### What to work on:
Only certain lines below are wanted: those starting at the line containing "Click cancel circle-X" and ending at the line containing "Task: Click the Pageviews", both included, each retyped exactly.
◇ ◇ ◇
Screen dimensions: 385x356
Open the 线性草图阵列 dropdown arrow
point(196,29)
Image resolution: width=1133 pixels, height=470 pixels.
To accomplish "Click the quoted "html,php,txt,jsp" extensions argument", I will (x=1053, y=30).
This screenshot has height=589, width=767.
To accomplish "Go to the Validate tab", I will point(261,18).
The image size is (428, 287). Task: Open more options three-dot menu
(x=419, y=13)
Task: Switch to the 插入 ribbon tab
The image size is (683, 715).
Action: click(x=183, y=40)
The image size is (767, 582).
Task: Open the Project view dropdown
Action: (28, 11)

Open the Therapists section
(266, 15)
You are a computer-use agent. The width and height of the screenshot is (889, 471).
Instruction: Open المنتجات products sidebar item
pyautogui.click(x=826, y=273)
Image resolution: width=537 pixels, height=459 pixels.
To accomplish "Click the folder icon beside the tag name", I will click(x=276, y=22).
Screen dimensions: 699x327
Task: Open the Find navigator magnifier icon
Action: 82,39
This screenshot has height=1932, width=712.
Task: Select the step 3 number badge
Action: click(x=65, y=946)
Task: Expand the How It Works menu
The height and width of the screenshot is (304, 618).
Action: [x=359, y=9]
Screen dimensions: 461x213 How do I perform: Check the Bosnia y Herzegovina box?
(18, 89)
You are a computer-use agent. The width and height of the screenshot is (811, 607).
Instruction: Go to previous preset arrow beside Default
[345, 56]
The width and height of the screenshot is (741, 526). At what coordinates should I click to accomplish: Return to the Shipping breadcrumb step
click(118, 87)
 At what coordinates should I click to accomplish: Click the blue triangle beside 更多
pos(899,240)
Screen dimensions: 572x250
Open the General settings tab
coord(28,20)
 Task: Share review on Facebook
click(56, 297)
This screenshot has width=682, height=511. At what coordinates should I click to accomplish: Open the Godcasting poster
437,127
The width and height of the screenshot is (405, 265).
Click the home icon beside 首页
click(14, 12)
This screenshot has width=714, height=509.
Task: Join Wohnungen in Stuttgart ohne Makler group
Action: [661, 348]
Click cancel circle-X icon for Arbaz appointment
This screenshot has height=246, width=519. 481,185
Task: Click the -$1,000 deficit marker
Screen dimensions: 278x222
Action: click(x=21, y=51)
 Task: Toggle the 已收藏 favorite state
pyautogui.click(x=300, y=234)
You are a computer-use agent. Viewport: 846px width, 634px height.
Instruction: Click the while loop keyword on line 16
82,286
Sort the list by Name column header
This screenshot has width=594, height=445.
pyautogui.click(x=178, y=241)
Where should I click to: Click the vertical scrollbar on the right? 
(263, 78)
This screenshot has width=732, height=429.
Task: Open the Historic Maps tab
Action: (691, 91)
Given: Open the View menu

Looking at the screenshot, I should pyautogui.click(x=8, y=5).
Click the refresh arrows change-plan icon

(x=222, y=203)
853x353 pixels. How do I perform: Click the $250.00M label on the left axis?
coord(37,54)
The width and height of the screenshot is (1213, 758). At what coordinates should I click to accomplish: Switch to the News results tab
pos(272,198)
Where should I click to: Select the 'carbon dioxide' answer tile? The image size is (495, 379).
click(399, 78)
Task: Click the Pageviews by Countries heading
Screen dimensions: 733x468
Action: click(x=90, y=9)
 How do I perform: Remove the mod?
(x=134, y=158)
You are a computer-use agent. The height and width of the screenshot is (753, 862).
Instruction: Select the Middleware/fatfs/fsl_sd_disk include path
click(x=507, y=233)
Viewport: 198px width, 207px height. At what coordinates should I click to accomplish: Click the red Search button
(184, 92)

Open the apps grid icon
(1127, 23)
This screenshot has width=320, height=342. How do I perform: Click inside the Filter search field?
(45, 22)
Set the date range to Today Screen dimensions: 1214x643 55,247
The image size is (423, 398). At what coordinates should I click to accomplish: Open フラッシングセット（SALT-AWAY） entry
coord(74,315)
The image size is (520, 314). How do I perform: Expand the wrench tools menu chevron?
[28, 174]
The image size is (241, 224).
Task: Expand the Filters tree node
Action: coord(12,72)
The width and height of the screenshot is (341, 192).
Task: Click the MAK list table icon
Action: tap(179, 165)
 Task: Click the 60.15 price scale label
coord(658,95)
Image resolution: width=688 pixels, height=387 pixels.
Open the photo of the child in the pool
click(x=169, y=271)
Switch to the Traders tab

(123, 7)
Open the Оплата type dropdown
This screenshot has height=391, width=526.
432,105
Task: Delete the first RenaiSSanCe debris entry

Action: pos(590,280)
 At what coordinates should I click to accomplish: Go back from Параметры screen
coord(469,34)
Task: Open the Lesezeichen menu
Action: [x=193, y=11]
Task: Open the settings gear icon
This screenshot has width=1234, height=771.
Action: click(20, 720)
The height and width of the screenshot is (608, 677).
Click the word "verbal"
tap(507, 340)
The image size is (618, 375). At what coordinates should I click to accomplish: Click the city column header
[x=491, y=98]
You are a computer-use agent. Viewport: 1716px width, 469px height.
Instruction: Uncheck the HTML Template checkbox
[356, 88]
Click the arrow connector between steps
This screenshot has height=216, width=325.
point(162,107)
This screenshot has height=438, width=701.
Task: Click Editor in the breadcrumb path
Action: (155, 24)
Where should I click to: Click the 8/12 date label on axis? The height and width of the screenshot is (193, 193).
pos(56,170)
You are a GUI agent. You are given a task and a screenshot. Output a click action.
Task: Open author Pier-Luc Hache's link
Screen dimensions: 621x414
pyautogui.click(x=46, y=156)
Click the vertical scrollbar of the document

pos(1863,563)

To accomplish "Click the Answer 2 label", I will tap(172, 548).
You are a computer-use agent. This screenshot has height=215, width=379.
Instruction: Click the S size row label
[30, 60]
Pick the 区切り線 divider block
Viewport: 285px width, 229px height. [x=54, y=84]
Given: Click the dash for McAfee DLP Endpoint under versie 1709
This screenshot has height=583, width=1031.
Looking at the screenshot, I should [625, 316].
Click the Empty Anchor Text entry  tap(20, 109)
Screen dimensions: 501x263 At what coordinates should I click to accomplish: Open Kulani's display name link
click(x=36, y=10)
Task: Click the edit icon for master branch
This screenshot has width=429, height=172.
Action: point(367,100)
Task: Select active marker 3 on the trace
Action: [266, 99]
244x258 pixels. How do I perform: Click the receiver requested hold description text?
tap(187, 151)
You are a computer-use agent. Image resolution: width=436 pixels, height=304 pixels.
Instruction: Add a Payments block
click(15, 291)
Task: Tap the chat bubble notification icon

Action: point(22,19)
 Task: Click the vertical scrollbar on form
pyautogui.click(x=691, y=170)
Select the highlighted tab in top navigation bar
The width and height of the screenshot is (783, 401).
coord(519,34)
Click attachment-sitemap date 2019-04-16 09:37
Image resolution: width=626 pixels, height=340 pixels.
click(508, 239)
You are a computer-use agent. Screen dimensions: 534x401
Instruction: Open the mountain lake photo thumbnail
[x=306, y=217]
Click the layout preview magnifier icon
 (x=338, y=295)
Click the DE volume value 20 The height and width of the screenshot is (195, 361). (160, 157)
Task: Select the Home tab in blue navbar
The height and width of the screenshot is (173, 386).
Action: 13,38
◇ ◇ ◇
### Written response:
Click cancel circle-X icon for Arbaz appointment
This screenshot has height=246, width=519. 481,185
Task: Click the -$1,000 deficit marker
Screen dimensions: 278x222
Action: click(x=21, y=51)
 Task: Toggle the 已收藏 favorite state
pyautogui.click(x=300, y=234)
You are a computer-use agent. Viewport: 846px width, 634px height.
Instruction: Click the while loop keyword on line 16
82,286
Sort the list by Name column header
This screenshot has width=594, height=445.
pyautogui.click(x=178, y=241)
Where should I click to: Click the vertical scrollbar on the right? 
(263, 78)
This screenshot has width=732, height=429.
Task: Open the Historic Maps tab
Action: (691, 91)
Given: Open the View menu

Looking at the screenshot, I should pyautogui.click(x=8, y=5).
Click the refresh arrows change-plan icon

(x=222, y=203)
853x353 pixels. How do I perform: Click the $250.00M label on the left axis?
coord(37,54)
The width and height of the screenshot is (1213, 758). At what coordinates should I click to accomplish: Switch to the News results tab
pos(272,198)
Where should I click to: Select the 'carbon dioxide' answer tile? The image size is (495, 379).
click(399, 78)
Task: Click the Pageviews by Countries heading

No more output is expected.